Hello friends! First of all, may we offer our most sincere apologies for our lack of posts in the past month and a half! We don’t have much of an excuse for the lack of updates besides our own laziness. However, each of us have been undoubtedly busy with our demanding jobs, along with vacations to Austin, San Francisco/Marin County, Ventura/Santa Barbara, Colorado (for Fletch, who went to both Boulder and Vail), and most recently San Diego. We’ve had a large amount of awesome food in the past month and a half, and to begin to catch you up, here’s one dish that really set the bar high.
I mean, how can you not want to eat this? It’s fresh, healthy, summery…. incredible. Here’s what you’ll need:
- Sushi-grade Ahi steaks
- Fresh, ripe Papaya (should be orange on the outside and not too firm)
- Ripe Avocados
- Baby salad greens
- Sweet, fruity salad dressing (we used pear champagne vinaigrette)
- Side of your choice, if desired (couscous is pictured above)
Season the ahi steaks to your liking – liberal salt, pepper, and anything else you may choose to compliment the flavors.

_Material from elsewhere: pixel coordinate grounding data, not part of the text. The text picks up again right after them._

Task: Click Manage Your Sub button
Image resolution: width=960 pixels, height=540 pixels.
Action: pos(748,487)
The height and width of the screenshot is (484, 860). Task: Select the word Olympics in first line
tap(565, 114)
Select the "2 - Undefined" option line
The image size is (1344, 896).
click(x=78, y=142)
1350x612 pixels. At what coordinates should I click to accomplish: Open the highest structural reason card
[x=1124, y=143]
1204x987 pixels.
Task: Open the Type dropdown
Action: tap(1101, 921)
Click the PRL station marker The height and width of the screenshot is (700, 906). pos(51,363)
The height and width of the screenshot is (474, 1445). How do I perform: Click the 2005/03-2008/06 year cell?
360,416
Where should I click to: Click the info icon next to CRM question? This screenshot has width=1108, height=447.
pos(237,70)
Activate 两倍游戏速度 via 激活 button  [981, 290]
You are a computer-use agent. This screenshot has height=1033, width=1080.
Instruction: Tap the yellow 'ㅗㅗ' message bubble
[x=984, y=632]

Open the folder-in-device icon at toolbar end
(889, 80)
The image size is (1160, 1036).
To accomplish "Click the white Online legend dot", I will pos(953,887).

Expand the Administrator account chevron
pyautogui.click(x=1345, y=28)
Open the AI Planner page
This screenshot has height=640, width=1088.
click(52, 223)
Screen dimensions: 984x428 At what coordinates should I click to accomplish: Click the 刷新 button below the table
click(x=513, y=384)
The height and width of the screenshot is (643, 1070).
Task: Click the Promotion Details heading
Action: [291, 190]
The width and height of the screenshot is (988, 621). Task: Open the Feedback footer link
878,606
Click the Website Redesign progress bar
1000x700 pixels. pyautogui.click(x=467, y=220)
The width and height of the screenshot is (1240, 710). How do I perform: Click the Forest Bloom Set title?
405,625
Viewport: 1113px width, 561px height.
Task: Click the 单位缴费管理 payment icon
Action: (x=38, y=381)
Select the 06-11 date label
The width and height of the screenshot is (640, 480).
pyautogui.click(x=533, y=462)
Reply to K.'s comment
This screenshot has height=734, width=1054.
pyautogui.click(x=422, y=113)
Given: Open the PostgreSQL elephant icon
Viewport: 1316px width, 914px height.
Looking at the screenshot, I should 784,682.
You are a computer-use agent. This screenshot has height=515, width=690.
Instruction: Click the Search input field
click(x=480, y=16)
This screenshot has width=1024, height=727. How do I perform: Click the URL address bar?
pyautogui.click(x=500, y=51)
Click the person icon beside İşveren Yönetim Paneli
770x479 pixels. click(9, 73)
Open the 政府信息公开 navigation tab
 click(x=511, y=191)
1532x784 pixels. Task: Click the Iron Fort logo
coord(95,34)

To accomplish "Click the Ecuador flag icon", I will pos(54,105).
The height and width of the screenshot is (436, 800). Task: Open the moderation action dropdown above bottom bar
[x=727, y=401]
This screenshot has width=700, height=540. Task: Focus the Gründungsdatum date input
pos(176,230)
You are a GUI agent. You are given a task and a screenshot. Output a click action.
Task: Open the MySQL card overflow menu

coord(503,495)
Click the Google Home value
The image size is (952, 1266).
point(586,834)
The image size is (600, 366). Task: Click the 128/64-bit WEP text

Sear the steaks on high until the top and bottom are white, yet the middle is still pink – usually about one minute per side, depending on the thickness of the steak.
Slice the papaya and avocados lengthwise, and toss the salad greens with the dressing. Arrange and plate the dish, and just take it all in – the sweetness of the salad with the papaya mixes with the saltiness of the fish and avocado and creates a unique and delicious flavor. Enjoy!